» **Quelltextauszug**
------------------------

27. Oktober 2025
D&O Strohmann Geschäftsführer
D&O-Versicherung

Insolvenzantragspflichten auch für Strohgeschäftsführer 

Das OLG Frankfurt a.M. äußert sich zu persönlichen Haftungsrisiken sog. „Strohmänner“. Vorsicht ist geboten, die D&O-Versicherung muss nicht immer zahlen. 

Das Einsetzen sog. „Strohmann“-Geschäftsführer ist in der Unternehmenswelt keine Seltenheit. Formal im Handelsregister eingetragen, faktisch nur Statist – eine scheinbar elegante Möglichkeit, Verantwortung auszulagern und Haftung zu begrenzen. Dass diesem Versuch einer Haftungsbegrenzung besonders im Falle der Insolvenz des Unternehmens Grenzen gesetzt sind, hat eine aktuelle Entscheidung des OLG Frankfurt a. M. (Beschluss v. 16. Januar 2025 – 7 W 20/24) verdeutlicht. Relevant war  insbesondere die Frage, ob das unterlassene Stellen eines Insolvenzantrags durch den „Strohmann“ eine Kardinalspflichtverletzung darstellt, die zum Ausschluss der Leistungspflicht einer D&O-Versicherung führt.

------------------------

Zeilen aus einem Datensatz
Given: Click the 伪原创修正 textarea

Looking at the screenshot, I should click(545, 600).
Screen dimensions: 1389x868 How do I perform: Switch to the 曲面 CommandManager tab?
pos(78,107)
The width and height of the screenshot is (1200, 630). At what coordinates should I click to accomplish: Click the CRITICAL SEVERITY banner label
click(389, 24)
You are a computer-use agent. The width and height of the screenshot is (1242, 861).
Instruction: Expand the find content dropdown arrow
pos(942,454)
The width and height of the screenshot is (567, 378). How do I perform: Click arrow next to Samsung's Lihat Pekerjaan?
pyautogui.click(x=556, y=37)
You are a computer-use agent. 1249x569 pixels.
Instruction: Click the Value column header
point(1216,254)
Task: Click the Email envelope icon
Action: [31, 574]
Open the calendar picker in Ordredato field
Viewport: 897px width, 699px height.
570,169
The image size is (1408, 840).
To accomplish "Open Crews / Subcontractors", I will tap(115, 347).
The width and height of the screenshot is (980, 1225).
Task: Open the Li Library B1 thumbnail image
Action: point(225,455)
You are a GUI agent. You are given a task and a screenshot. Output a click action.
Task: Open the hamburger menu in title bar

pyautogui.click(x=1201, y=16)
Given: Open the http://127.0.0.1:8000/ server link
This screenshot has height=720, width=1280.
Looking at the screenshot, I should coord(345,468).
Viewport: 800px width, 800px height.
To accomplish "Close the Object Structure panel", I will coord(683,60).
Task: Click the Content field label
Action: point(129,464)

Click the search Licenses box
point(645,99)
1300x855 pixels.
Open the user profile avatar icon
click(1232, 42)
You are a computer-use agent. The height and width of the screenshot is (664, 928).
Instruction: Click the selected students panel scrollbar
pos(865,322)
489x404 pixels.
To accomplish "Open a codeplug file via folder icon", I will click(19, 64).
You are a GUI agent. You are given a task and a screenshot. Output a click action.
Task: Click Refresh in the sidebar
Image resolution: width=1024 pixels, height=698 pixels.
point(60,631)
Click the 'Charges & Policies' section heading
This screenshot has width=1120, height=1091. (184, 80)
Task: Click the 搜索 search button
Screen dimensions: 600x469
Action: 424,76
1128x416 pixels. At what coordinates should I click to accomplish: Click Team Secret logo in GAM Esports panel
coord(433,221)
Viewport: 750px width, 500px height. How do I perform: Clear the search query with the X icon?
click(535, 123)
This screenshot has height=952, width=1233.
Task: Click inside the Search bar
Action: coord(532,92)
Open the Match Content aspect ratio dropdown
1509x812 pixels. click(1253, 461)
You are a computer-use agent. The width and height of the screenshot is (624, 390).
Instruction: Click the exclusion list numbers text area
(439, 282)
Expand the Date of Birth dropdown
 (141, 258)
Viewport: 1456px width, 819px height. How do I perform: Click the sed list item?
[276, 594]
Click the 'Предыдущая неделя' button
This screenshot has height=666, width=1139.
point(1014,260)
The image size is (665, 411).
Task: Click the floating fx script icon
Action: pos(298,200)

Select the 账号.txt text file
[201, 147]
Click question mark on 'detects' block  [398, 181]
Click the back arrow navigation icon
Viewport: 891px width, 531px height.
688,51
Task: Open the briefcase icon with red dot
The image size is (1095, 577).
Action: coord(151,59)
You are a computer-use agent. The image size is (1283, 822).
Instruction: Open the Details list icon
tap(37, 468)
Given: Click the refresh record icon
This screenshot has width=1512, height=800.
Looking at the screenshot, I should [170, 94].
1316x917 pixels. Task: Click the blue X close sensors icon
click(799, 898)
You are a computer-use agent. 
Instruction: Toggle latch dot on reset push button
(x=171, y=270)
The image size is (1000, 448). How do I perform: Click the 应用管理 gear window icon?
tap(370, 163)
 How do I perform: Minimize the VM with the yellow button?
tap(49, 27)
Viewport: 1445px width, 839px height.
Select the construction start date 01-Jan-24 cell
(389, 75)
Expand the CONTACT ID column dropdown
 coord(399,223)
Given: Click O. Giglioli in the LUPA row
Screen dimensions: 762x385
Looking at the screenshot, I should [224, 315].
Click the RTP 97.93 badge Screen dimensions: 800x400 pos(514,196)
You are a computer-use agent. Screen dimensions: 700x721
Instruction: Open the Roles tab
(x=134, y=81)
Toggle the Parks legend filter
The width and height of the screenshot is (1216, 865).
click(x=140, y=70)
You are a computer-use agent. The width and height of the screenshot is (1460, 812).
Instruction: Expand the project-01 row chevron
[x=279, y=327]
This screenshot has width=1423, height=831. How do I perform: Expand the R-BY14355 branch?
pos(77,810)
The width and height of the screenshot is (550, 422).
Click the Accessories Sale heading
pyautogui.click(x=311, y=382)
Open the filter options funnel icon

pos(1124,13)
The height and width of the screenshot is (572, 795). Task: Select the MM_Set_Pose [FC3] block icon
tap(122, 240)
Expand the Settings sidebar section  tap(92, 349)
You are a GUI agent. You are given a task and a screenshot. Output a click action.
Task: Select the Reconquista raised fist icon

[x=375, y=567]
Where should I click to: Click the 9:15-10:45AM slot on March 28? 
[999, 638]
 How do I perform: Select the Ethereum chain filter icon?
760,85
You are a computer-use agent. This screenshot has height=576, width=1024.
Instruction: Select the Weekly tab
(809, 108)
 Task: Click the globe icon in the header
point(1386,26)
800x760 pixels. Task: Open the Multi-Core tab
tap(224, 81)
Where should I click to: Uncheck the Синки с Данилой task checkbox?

------------------------

» **Aufgaben**
• a. Ersetze in den Datensätzen ab der Zeile mit „800x760 pixels. Task: Open the Multi-Core tab“ bis einschließlich zum Ende der Datensätze „Multi-Core“ durch „Dual-Core“ und gib diese Zeilen sonst unverändert wieder.
• b. Setze den Text über die Insolvenzantragspflichten von Strohmann-Geschäftsführern im Anschluss an seinen letzten Satz fort.

» **Erwartete Ergebnisse**
• a.
800x760 pixels. Task: Open the Dual-Core tab
tap(224, 81)
Where should I click to: Uncheck the Синки с Данилой task checkbox?

• b.
Hintergrund: D&O-Versicherungen und ihre Bedeutung         

D&O-Versicherungen (Directors and Officers Liability Insurance, auch Managerhaftpflichtversicherung) sind weit verbreitet und schützen Geschäftsleiter sowie andere leitende Organe eines Unternehmens vor den finanziellen Folgen aus Pflichtverletzungen oder unternehmerischer Fehlentscheidungen. Sie reduzieren die persönliche Haftung und fördern dadurch die Entscheidungsfreiheit und Eigenverantwortung der Führungskräfte. Gleichzeitig enthalten D&O-Versicherungen in der Regel Ausschlussklauseln, die den Versicherungsschutz bei grober Fahrlässigkeit, vorsätzlichen Pflichtverletzungen oder Kardinalspflichtverletzungen einschränken oder komplett ausschließen. In diesen Fällen haften Geschäftsführer bzw. Führungskräfte mit ihrem Privatvermögen. Gerade in der Insolvenz eines Unternehmens steht häufig die Frage im Raum, ob eine solche leistungsausschließende Pflichtverletzung vorliegt – was oft erhebliche finanzielle, teilweise existenzbedrohende Konsequenzen für die Geschäftsleitung nach sich ziehen kann.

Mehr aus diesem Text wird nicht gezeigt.